Soft Tissue Sarcoma with Jonathan C. Trent, MD, PhD and Shreyaskumar R. Patel, MD: Case 2 - Episode 2
What are the principle treatment goals for this patient with advanced, invasive myxoid liposarcoma?
When this patient first presented, they had a very large 20 centimeter radiographical tumor located within the lower extremity. It appears, while not specified, that the staging workup would have not picked up any metastatic disease. In this patient, who would otherwise be classified as AGCC stage III tumor, the goal is always cure. This is more of a general statement, that the intent or the goal is always cure. That’s what the patient wants and that’s what the treating team wants. What varies is the probability with which you can achieve it.

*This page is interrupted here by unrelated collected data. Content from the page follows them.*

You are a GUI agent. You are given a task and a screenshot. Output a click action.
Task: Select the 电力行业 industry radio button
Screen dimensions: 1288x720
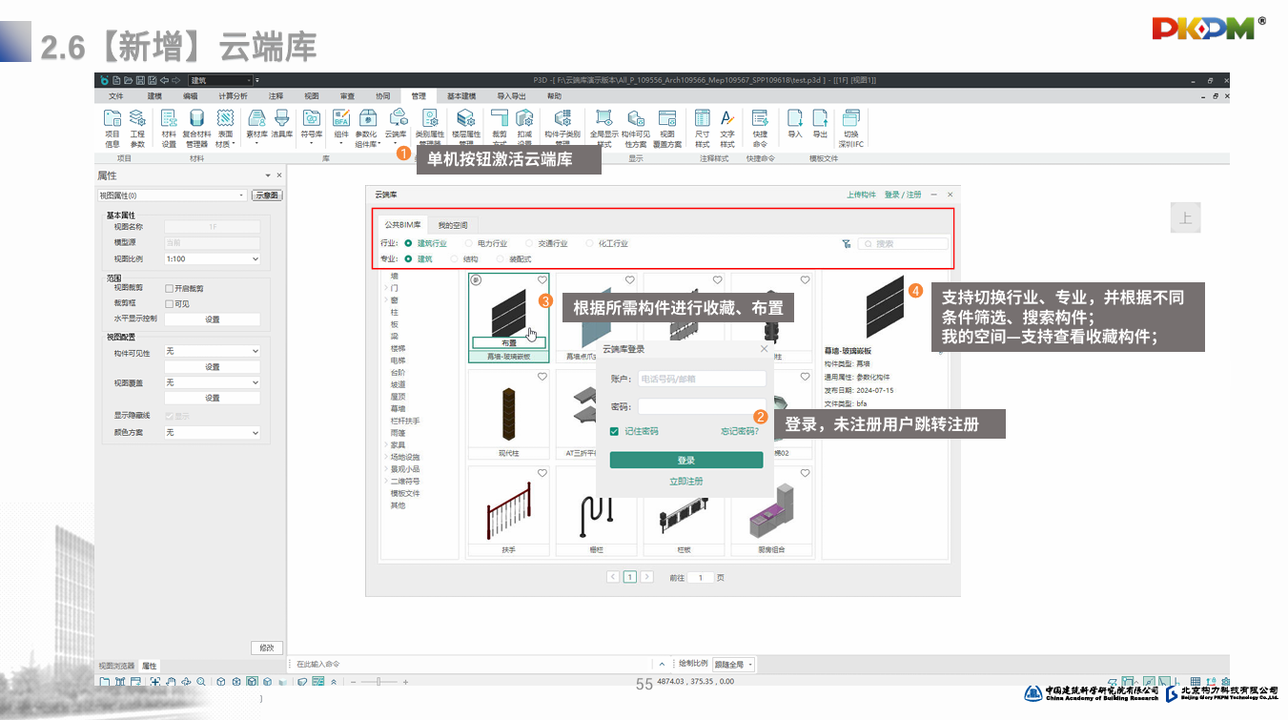coord(469,244)
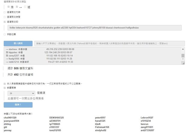Tick the 手動 checkbox below the ID list
The width and height of the screenshot is (192, 134).
point(5,34)
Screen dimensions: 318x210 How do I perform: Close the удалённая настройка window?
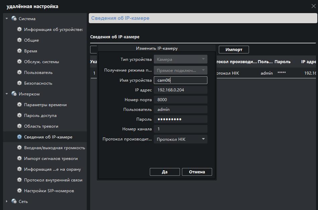[x=313, y=6]
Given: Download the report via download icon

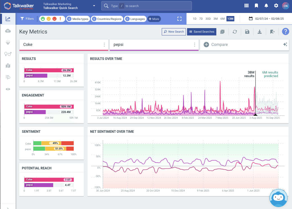Looking at the screenshot, I should [x=260, y=32].
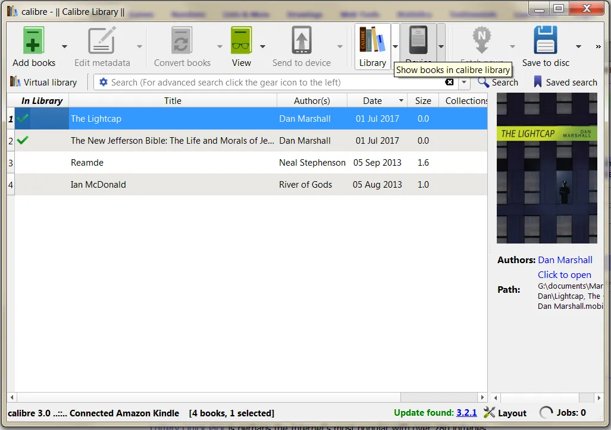Click The Lightcap cover thumbnail
Viewport: 611px width, 430px height.
point(547,168)
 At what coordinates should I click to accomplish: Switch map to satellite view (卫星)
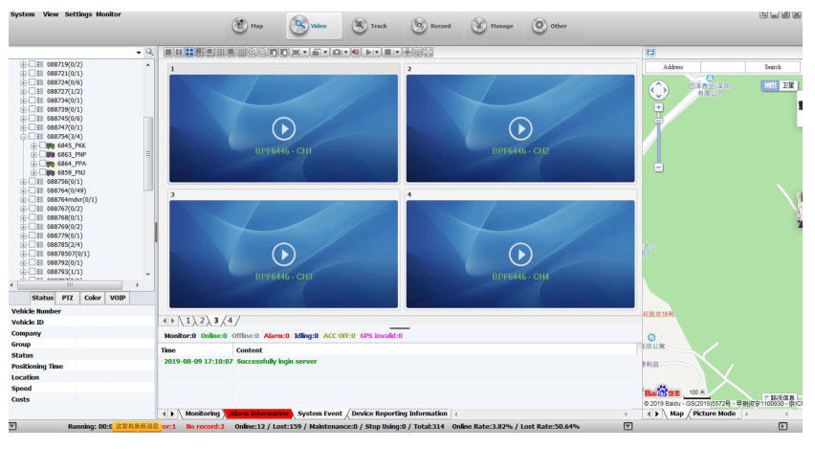click(x=787, y=85)
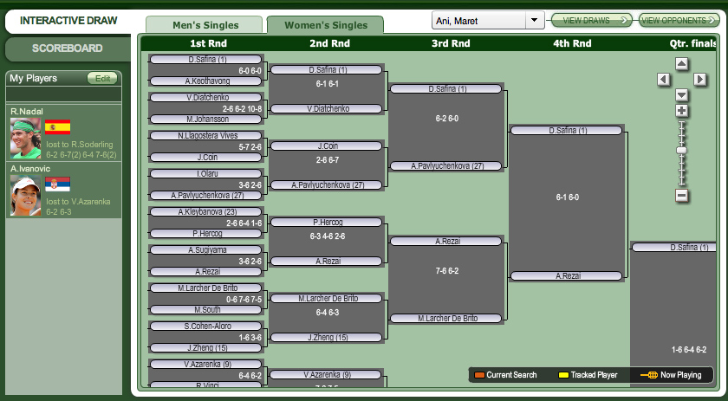Select D.Safina (1) in 1st round
The width and height of the screenshot is (728, 401).
(x=208, y=59)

For stage III tumors, if you look at the data, there is a 50/50 probability that the patient will do well for three to five years and beyond. This is clearly a very heterogeneous group because what determines stage III is a tumor size that’s greater than 5 centimeters in size alongside high-grade and the location to the investing fascia. In a patient with a 20 centimeter tumor, clearly the probability of recurrence is much higher than just 50%.
The intent would always be cure and this is where the debate about multimodality therapy, should one incorporate neoadjuvant or adjuvant systemic chemotherapy, continues on. The patient obviously was treated with what’s accepted universally as the standard of care which would be a combination of radiation therapy and surgery to extirpate the local disease.
CASE: Soft-Tissue Sarcoma Case 2
Michael C is a 59-year-old social worker from Los Angeles California; his medical history is notable for obesity, COPD, and mild hypertension.
In September of 2014, Michael returns for follow up and his CT scan shows a 4 cm posterior mediastinal mass, and a 6 cm perinephric mass suspicious for metastatic disease. He initiates treatment with anthracycline and ifosfamide chemotherapy (6 cycles) for recurrent disease and shows a partial response.